Available data:

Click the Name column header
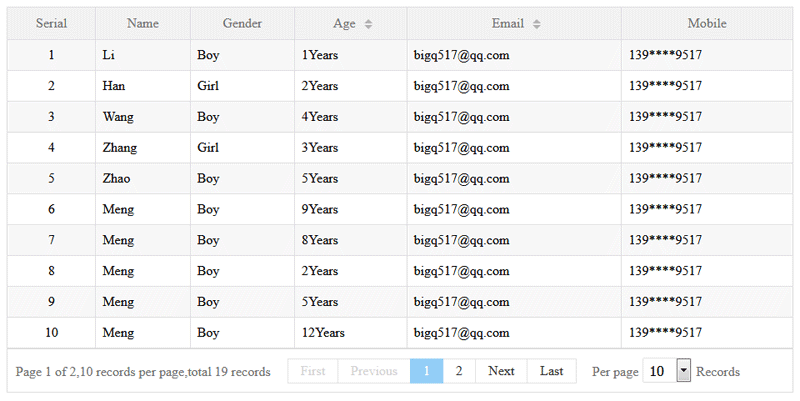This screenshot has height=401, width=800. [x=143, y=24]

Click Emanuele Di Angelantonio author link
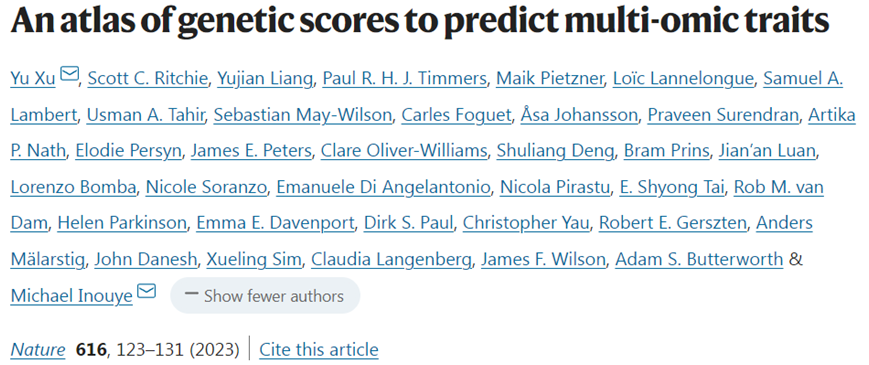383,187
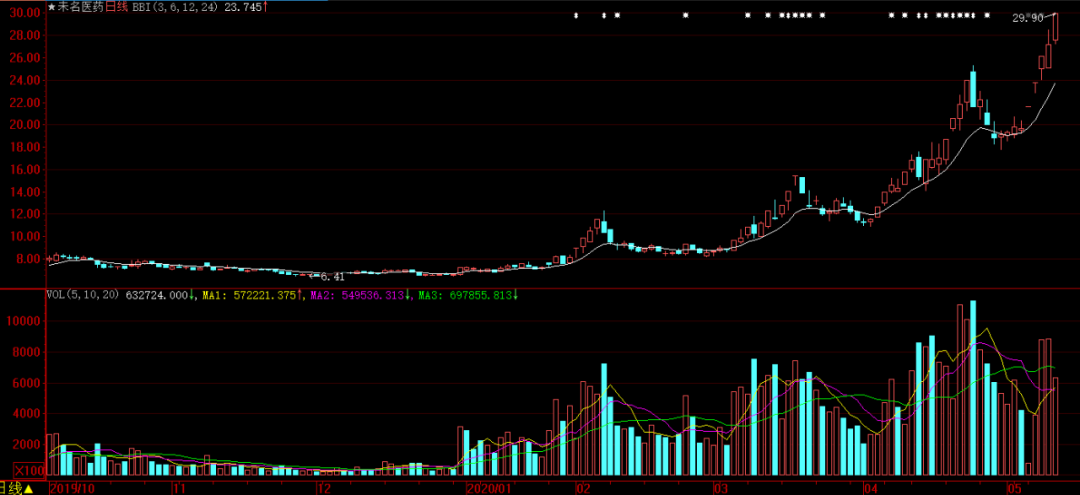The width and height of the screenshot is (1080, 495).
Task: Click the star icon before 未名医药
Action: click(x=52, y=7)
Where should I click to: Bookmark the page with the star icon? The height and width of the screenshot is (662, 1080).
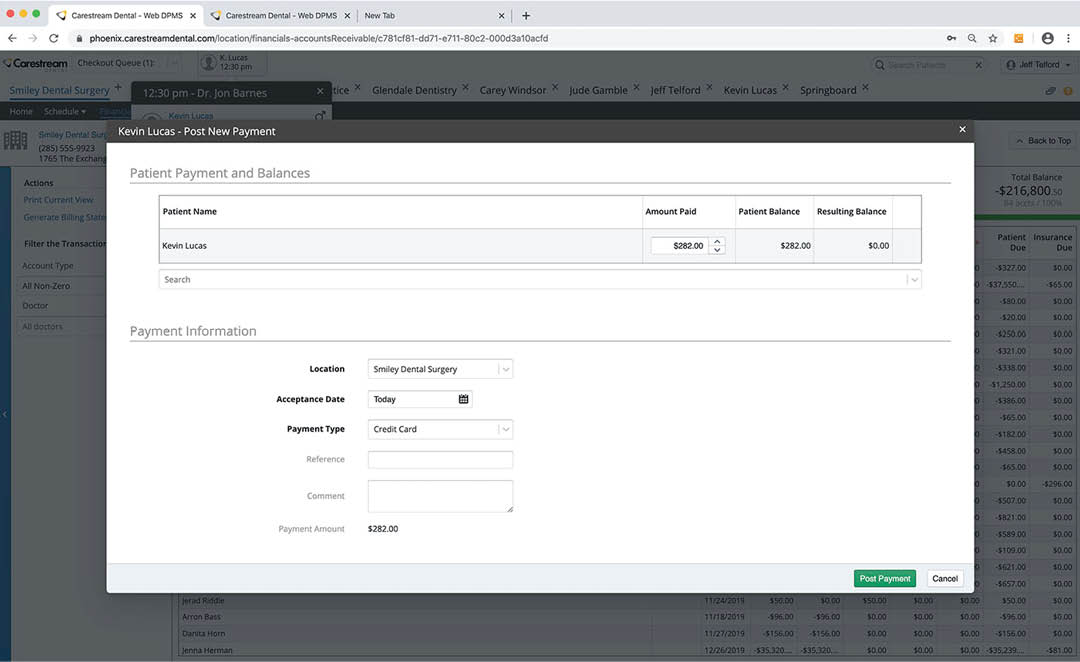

What is expected:
Restate the entries word for word, though any image they contain should not appear.

Solution:
Click the Name column header
This screenshot has height=401, width=800. [x=143, y=24]

Click Emanuele Di Angelantonio author link
383,187
The width and height of the screenshot is (1080, 495).
Task: Click the star icon before 未名医药
Action: click(x=52, y=7)
Where should I click to: Bookmark the page with the star icon? The height and width of the screenshot is (662, 1080).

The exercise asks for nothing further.